When is a Company Disqualified from Equity Crowdfunding?
Similar to the disqualifications provisions under Regulation A and Rules 505 and 506 of Regulation D, an issuer is disqualified from taking advantage of Regulation Crowdfunding if a “covered person” is a “bad actor”. A “covered person” includes the issuer and its predecessors and affiliates, principals of the issuer, beneficial owners of 20% or more of the issuer’s outstanding voting equity securities, any promoter connected with the issuer, compensated solicitors of investors, and principals of any such solicitor. Generally, a person or entity becomes a “bad actor” if they have been convicted of a crime or are subject to a state securities regulators or SEC injunction or order involving the purchase or sale of securities, or violations of other specified laws. Exceptions and waivers from disqualification are also available to issuers.
How Can my Company Solicit Investors?
Regulation Crowdfunding does not allow for general solicitation of investors as Rule 506(c) of Regulation D does. Solicitation of investors in a crowdfunding offering must be through an intermediary, which must either be the online platform of a broker-dealer or a funding portal that is registered with the SEC or FINRA. Any general advertising of the offering must direct the potential investor to the intermediary’s website and may contain no more than the following information:
- a statement that the issuer is conducting an offering pursuant to Section 4(a)(6) of the Securities Act;
- the name of the intermediary through which the offering is being conducted and a link directing the potential investor to the intermediary’s platform;
- the terms of the offering, including the amount of securities offered, the nature of the securities, the price of the securities, and the closing date of the offering period;
- the name of the issuer;
- the address, phone number, and website of the issuer;
- the e-mail address of a representative of the issuer; and
- a brief description of the business of the issuer.

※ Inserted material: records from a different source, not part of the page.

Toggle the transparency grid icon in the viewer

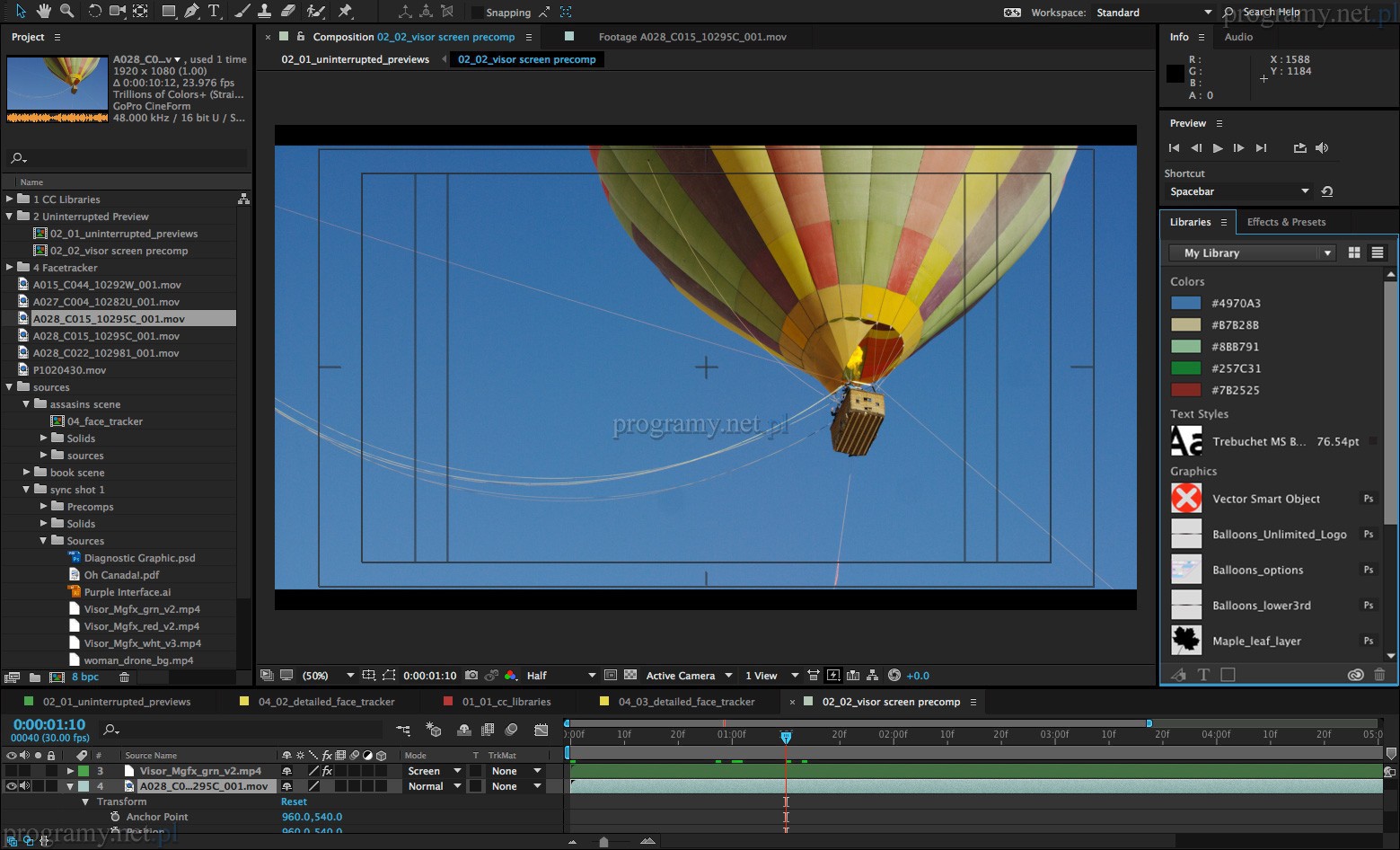630,675
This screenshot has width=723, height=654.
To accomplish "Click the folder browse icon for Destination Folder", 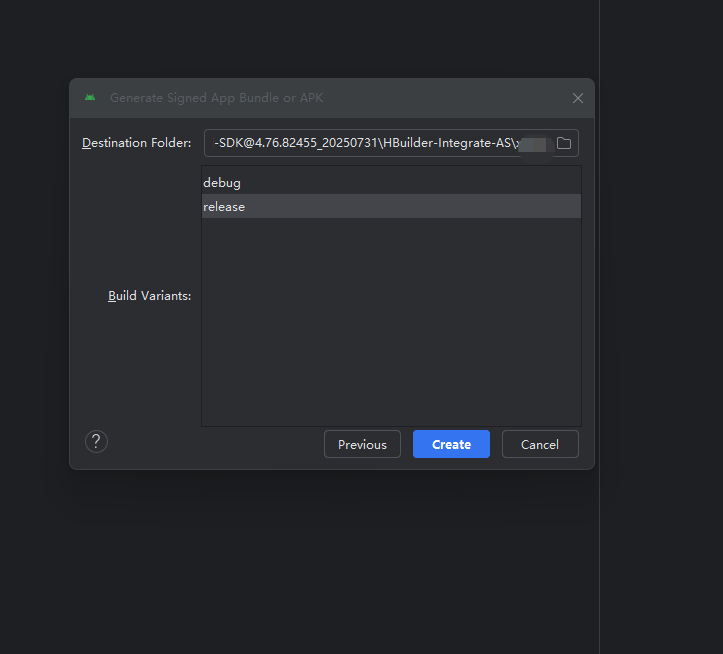I will coord(564,143).
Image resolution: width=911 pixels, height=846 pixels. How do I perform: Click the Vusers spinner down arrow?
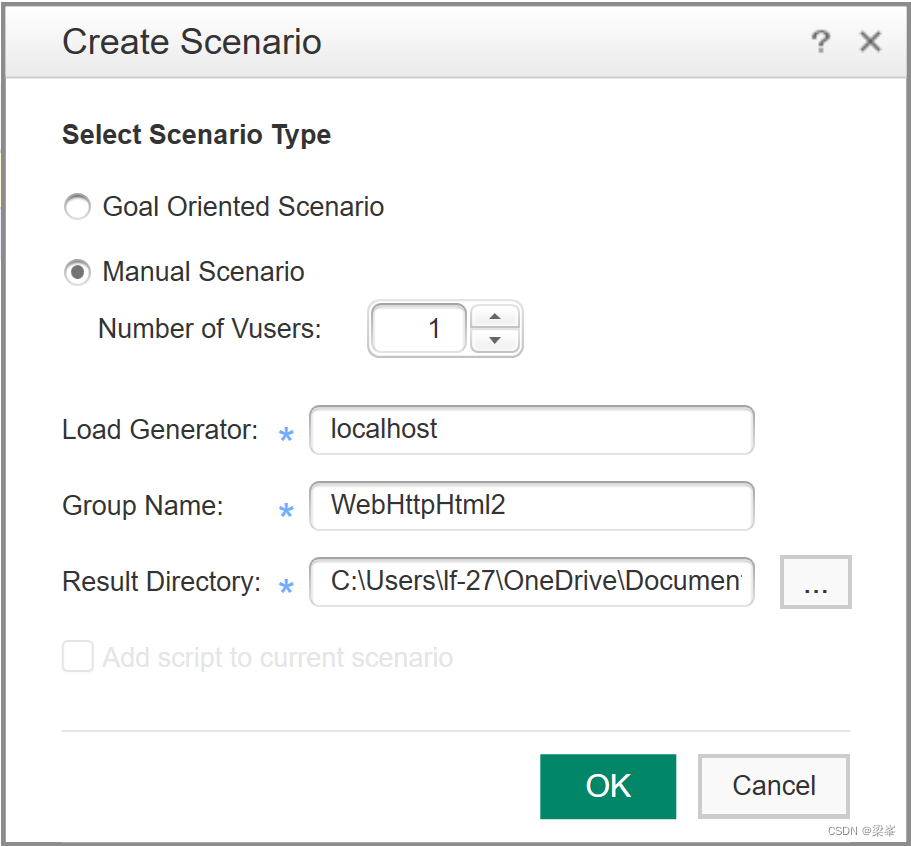(x=494, y=340)
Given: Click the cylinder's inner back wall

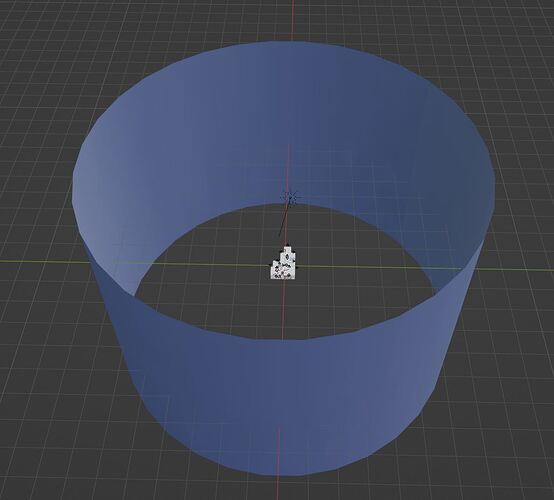Looking at the screenshot, I should coord(283,124).
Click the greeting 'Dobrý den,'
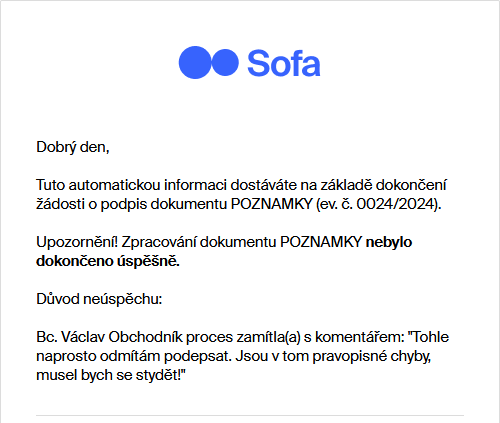 pos(73,147)
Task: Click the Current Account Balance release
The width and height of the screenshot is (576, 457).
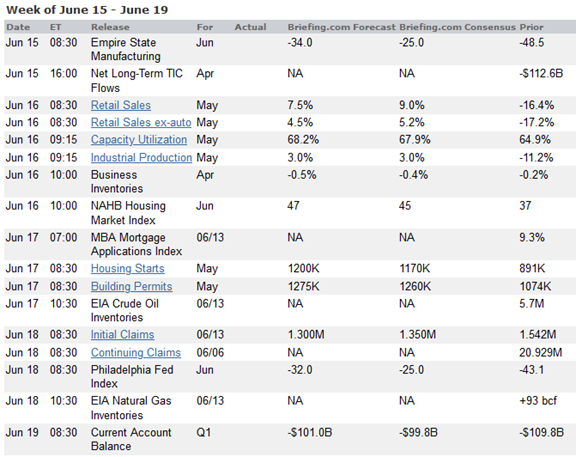Action: 131,439
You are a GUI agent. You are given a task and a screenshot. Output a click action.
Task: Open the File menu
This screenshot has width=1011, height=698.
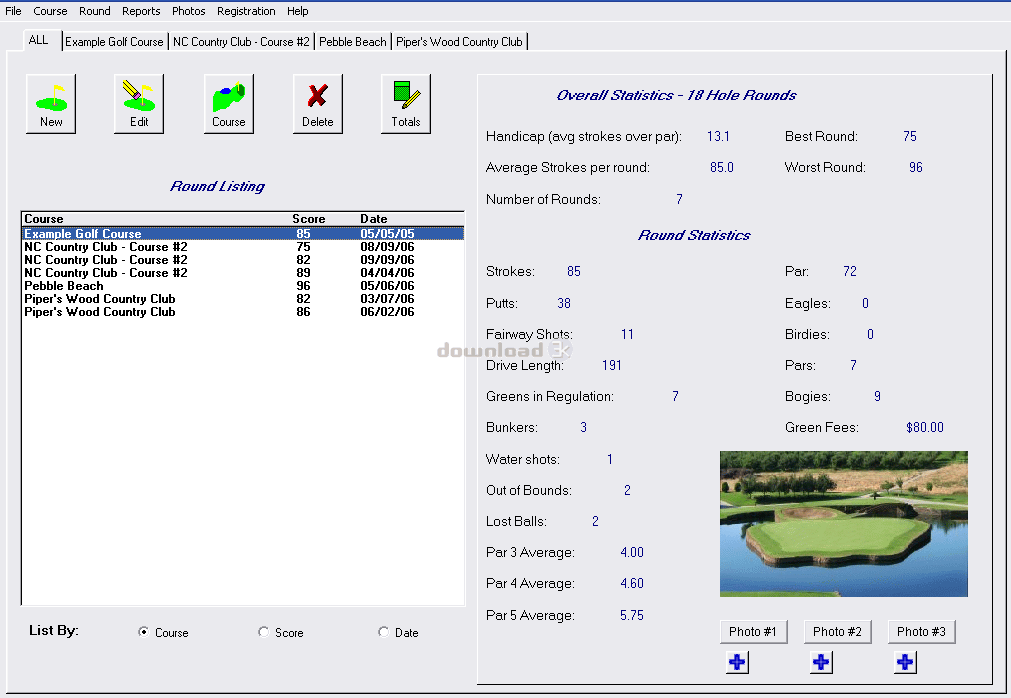pos(13,11)
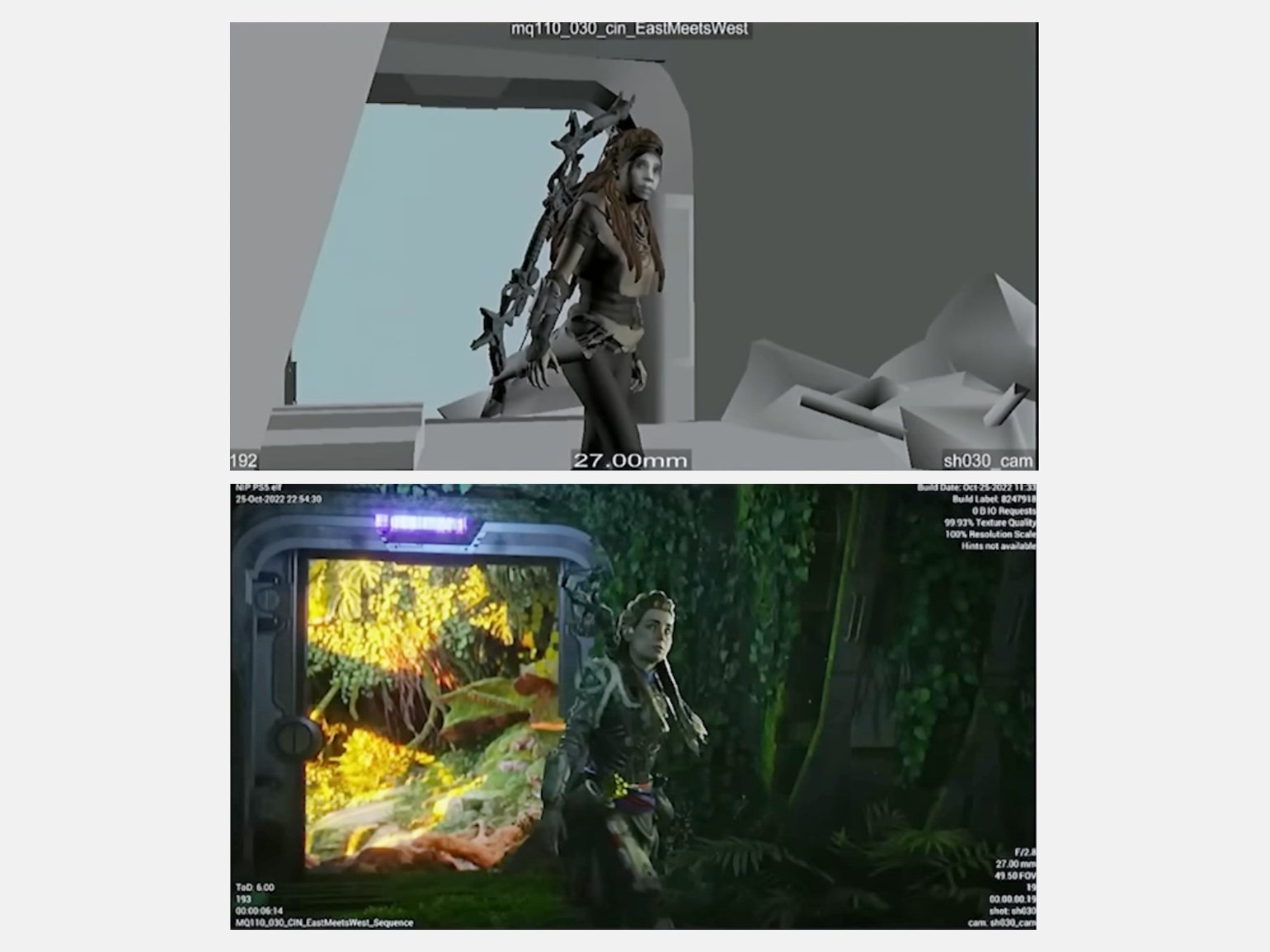Viewport: 1270px width, 952px height.
Task: Click the frame number 192 in top viewport
Action: click(244, 460)
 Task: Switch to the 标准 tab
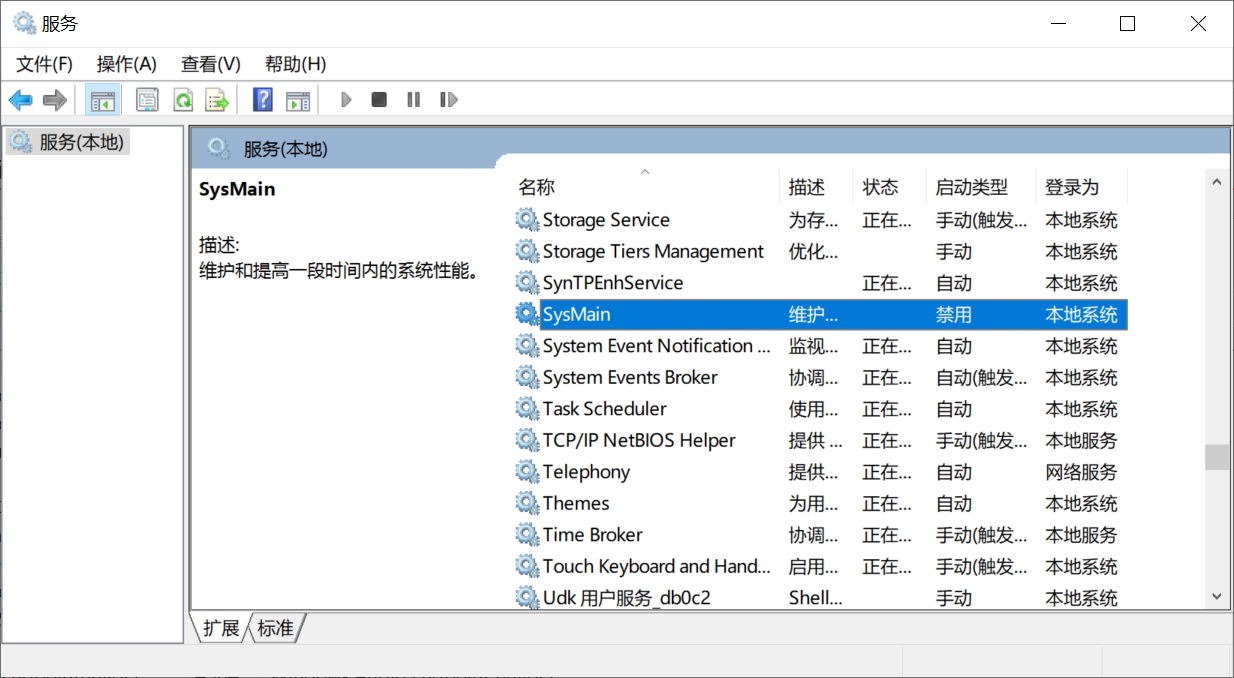276,628
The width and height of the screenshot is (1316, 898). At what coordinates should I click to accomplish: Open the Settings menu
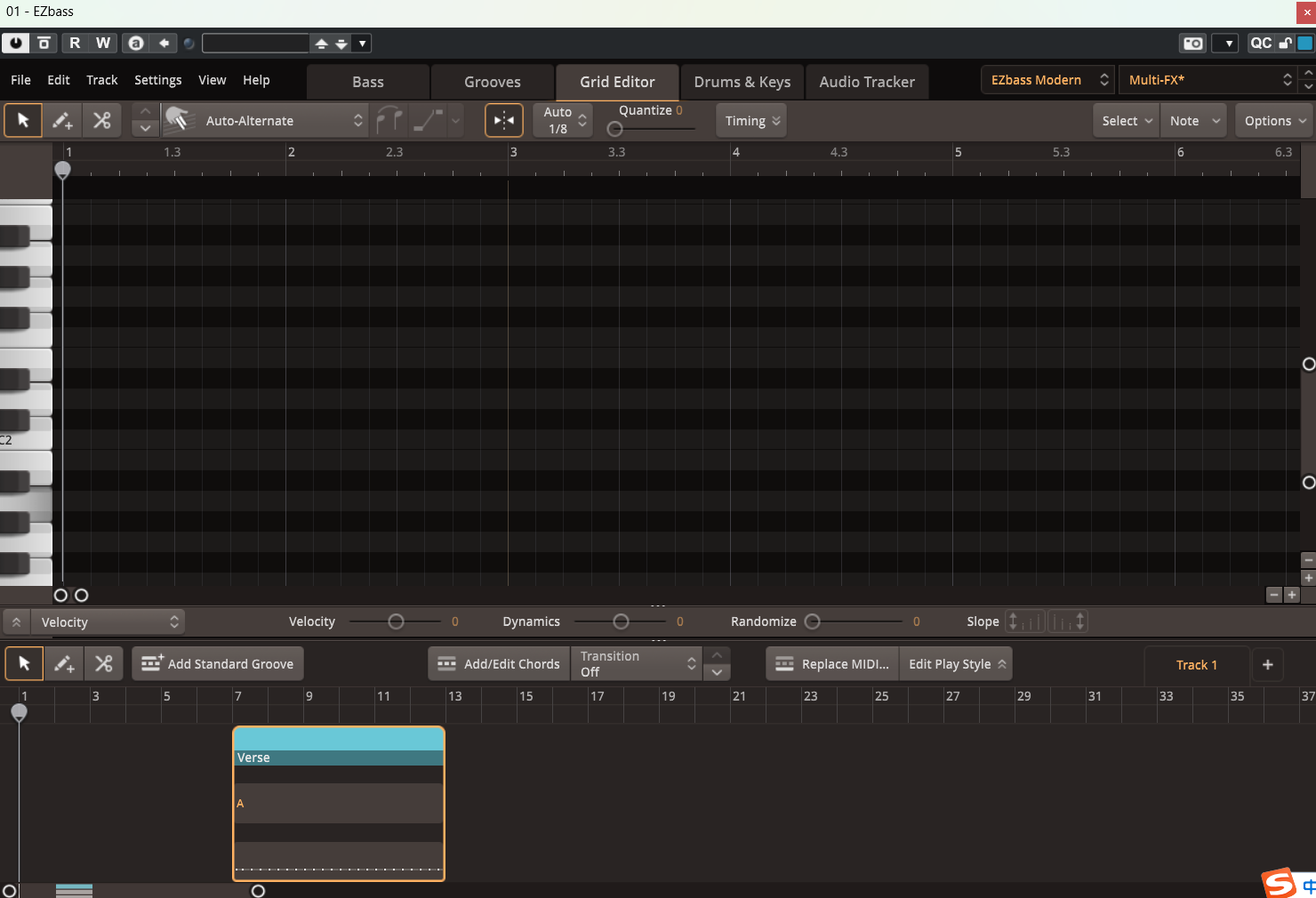point(157,80)
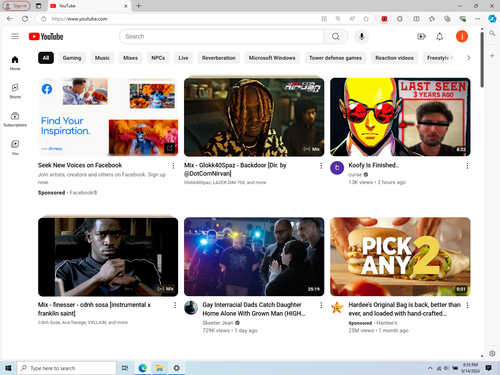This screenshot has width=500, height=375.
Task: Open the 'Seek New Voices on Facebook' ad title
Action: click(80, 165)
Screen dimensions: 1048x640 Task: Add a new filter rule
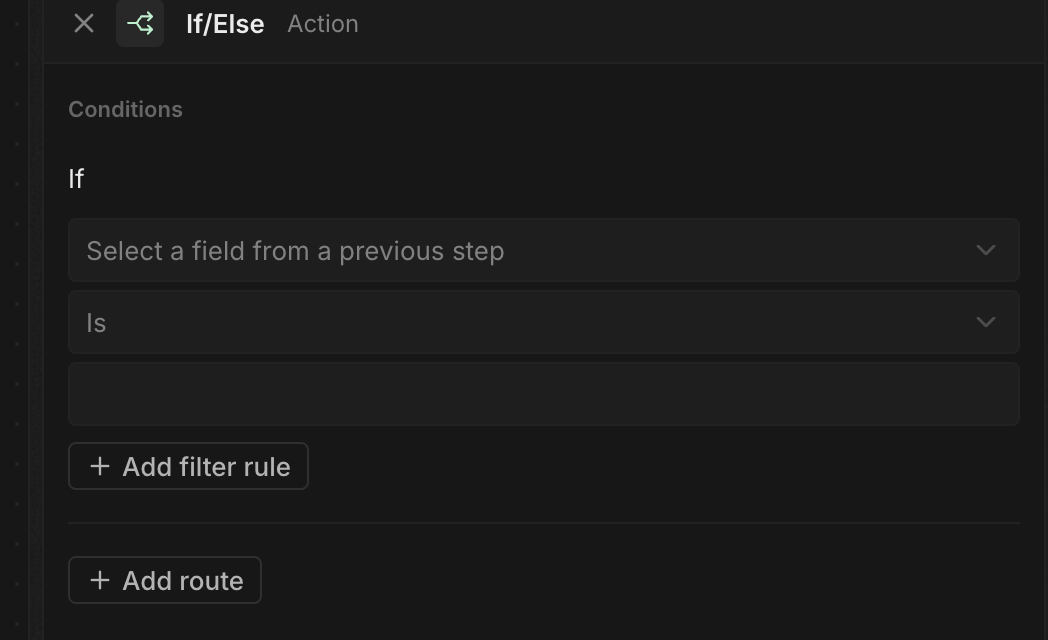tap(188, 466)
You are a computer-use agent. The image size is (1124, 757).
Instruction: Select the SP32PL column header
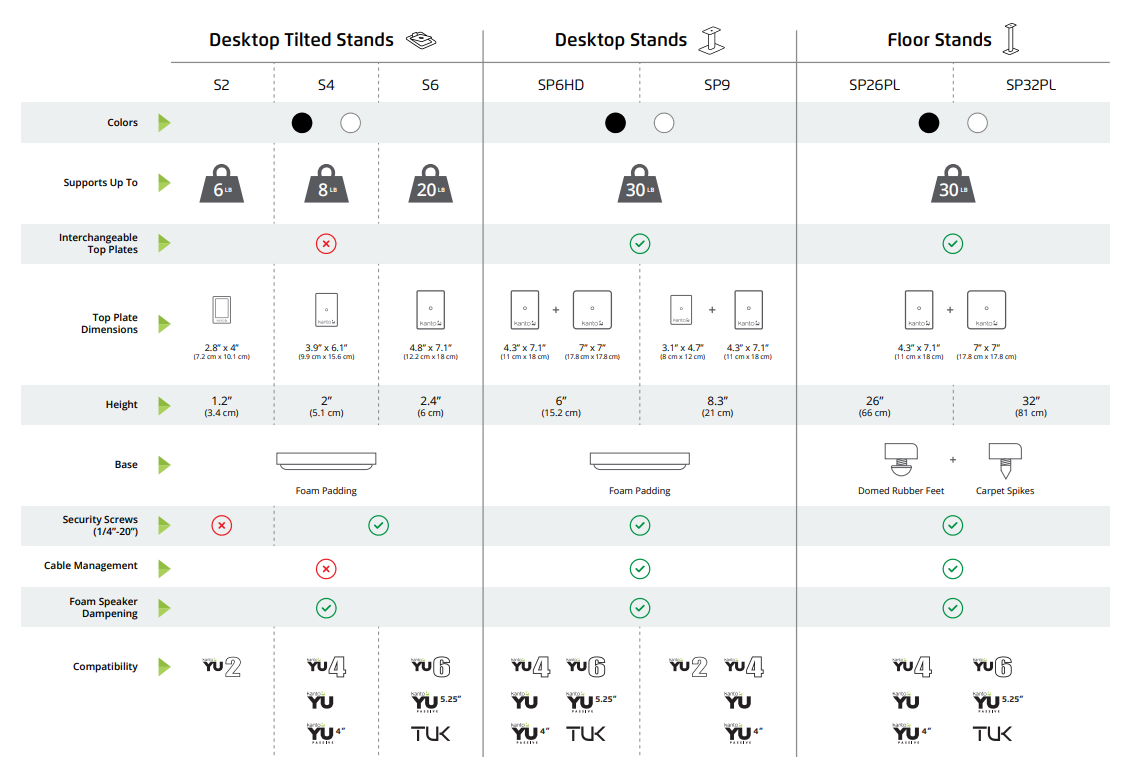[1030, 85]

Additionally, any communications with potential investors must be made via the intermediary’s communication channels.
What Information Must be Disclosed?
Like most private offering exemptions, Regulation Crowdfunding requires the disclosure of certain information about the company to potential investors. This information must be disclosed on the issuer’s Form C and includes a description of the company’s business plan, risk factors in the investment, the company’s financial condition, the deadline for the company to raise its target amount and whether the company will accept investments above that amount, and the names of directors, officers, and the beneficial owners of 20% or more of the company’s outstanding voting equity securities.
Issuers may also need to make additional financial disclosures, depending on the amount it plans to raise. If $100,000 or less is being raised, the company’s financial statements must be certified by the principal executive officer of the company. If more than $100,000 but $500,000 or less, then the financial statement must be reviewed by an independent public accountant. If the company plans to raise more than $500,000, then first time crowdfunding companies must have their financial statements reviewed by an independent public accountant. Companies raising over $500,000 that have previously raised capital under Regulation Crowdfunding must provide audited financial statements.
After the offering has begun, issuers must file progress updates after reaching 50% and 100% of their goal, as well as make a final filing disclosing the total amount of securities that were sold. Thereafter, the issuer must file annual reports with information similar to that which is required to be disclosed in the Form C, except that financial statements do not need to be reviewed or audited. These annual reports must be filed until:
- the issuer is required to file reports under Exchange Act Sections 13(a) or 15(d);
- the issuer has filed at least one annual report and has fewer than 300 holders of record;
- the issuer has filed at least three annual reports and has total assets that do not exceed $10 million;
- the issuer or another party purchases or repurchases all of the securities issued pursuant to Regulation Crowdfunding, including any payment in full of debt securities or any complete redemption of redeemable securities; or
- the issuer liquidates or dissolves in accordance with state law.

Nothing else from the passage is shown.